Not all Pike river families approve of re-entry

‘Pike River families’ has often been put forward as one unified group wanting re-entry to the mine and recovery of the bodies, but at least one family opposes the re-entry plan, calling it disgraceful.

Recent news reports refer to the families collectively:

Andrew Little on Pike River: ‘Re-entry is about fulfilling a promise to the families’

“Re-entry of the Pike River Mine will proceed. To the Pike River families, to New Zealand, we are returning.”

Pike River relatives on mine re-entry: It’s a ‘truly amazing day for our families’

Friends and family of the 29 men killed in the Pike River Mine disaster say an agreed plan to re-enter the mine is a historic moment of truth and justice.

Sonya Rockhouse, who lost her son Ben in the disaster, told Morning Report the change of government had made a huge difference to the families’ campaign and the previous National government had failed them, she said.

Bernie Monk, who also lost a loved one, said it was a proud day for all Kiwis.

Anna Osborne said it was a historic moment for truth and justice and that the announcement was a “truly amazing day for our families”.

“We fought really hard for our men for a really long time and today, this is a victory for our families,” she said.

“This is a victory for the little people of New Zealand.

Pike River Recovery Agency (Government website): Family Reference Group

The Pike River Recovery Agency works in partnership with the Family Reference Group, who represent the overwhelming majority of the Pike River families.  Here they introduce who they are:

‘Stand With Pike’, the families of more than 80% of Pike victims, have fought hard for answers as to why this happened or, more to the point, why no-one intervened to stop it.

24 of 29 is 82%, so that means up to five of the families are not represented.

And one of those five has spoken up – Mother of Pike River victim: Re-entry plan ‘disgraceful’ (RNZ):

Christchurch mother Marion Curtin says she was left sitting by her phone feeling raw after the announcement of the Pike River Mine re-entry yesterday.

Her son, Richard Holling, never came home after the November 2010 tragedy, but she wanted it to stay that way.

Some people might assume that all 29 affected families considered yesterday’s news as a “victory,” she said, but she was one of the silent many who disagreed.

She said the plan was an “appalling” waste of $36 million.

“I’m just so disappointed. I couldn’t believe that cabinet would sign this off,” she said.

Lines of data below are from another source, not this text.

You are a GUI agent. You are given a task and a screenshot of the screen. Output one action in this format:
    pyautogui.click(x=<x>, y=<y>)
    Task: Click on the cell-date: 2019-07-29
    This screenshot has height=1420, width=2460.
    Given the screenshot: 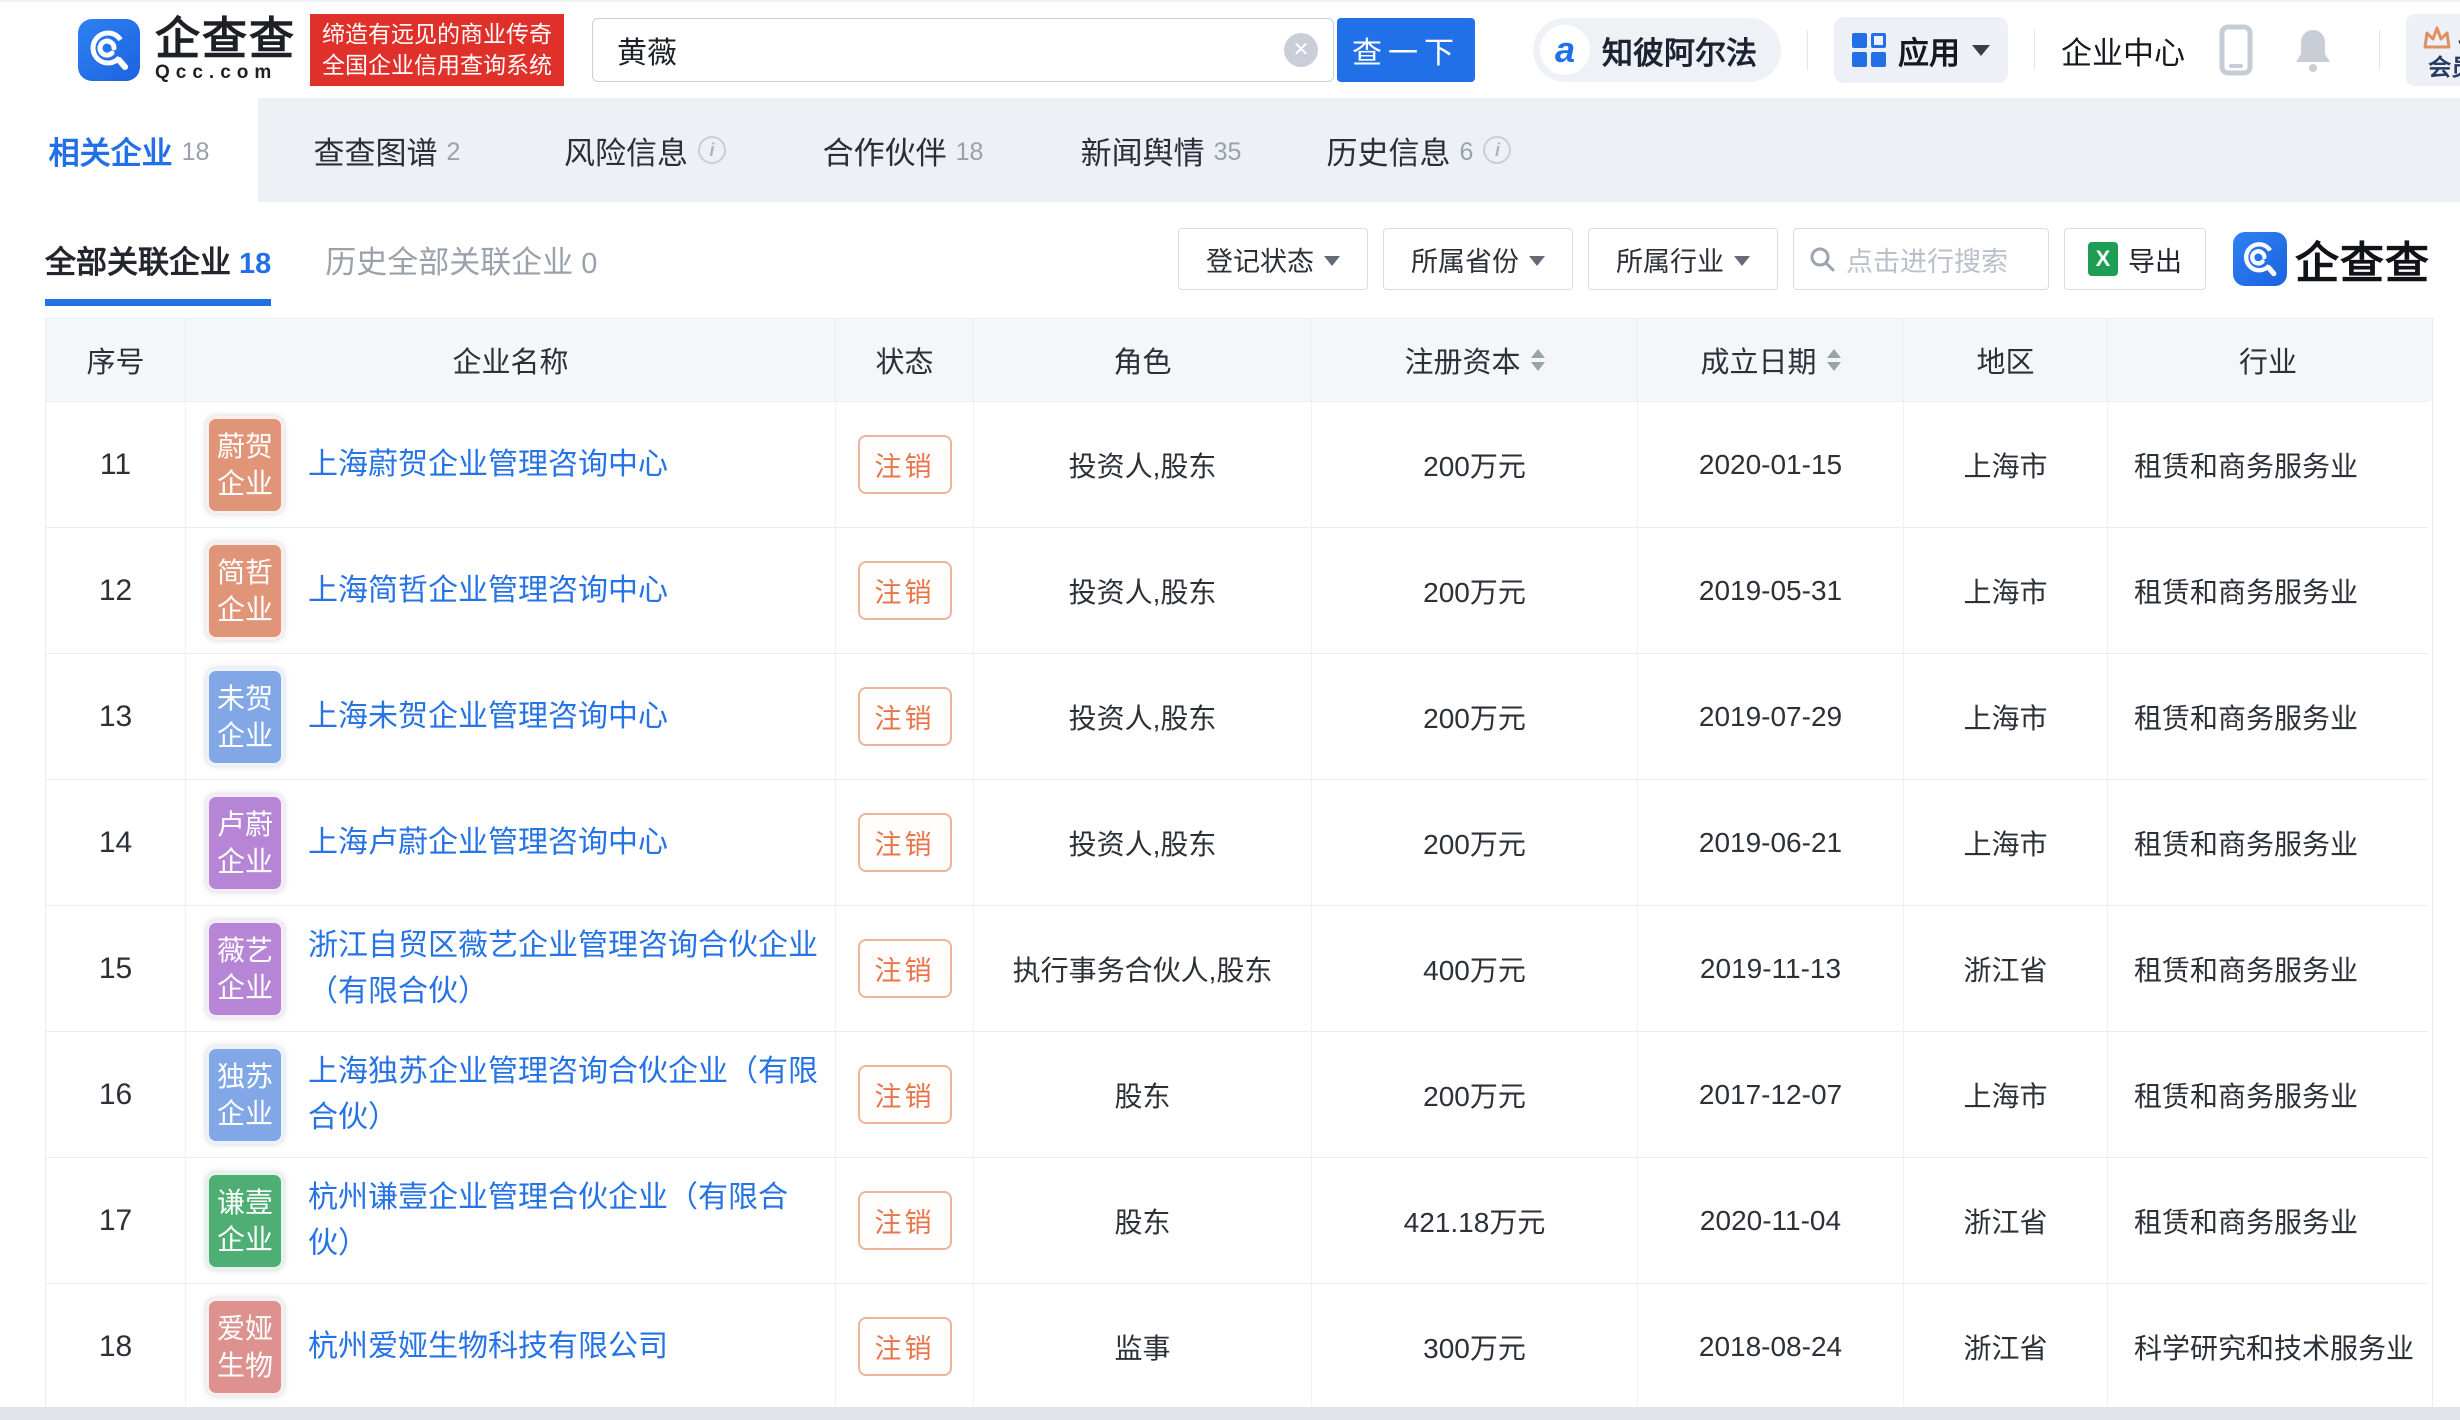 What is the action you would take?
    pyautogui.click(x=1771, y=716)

Especially given the lack of certainty, she said, with nobody able to tell her exactly what the mine recovery experts would be looking for.

“I see it as sacrilege, really. To go in fossicking around for remains… to go in just to see what they find – I think it’s just disgraceful,” she said.

Ms Curtin loathed the fact it had become so political. She said the months leading up to last year’s election were especially challenging.

“Some people liked that… the politicians climbing on board. I certainly didn’t. That was my son’s death they were playing with.” she said.

While yesterday’s news had been extolled as a “huge victory” and a relief for the people in Greymouth, Ms Curtin did not feel this way and refuted the idea that she was in the minority.

Different people have different ways of dealing with grief. I’m not sure that that is well enough recognised by the recovery agency and the politicians promoting re-entry.

Following the loss of her son, Ms Curtin said said she had just been trying to get on with her own life.

“I remember Richard with love every day. But for me a good day is when I don’t hear Pike River mentioned. I don’t dwell on Pike River.”

Repeatedly bringing the tragedy up in the news can be hard for some people.

And if the re-entry ever gets to the stage of finding bodies, can they respect the wishes of some families, any families, who don’t want ‘fossicking around for remains’?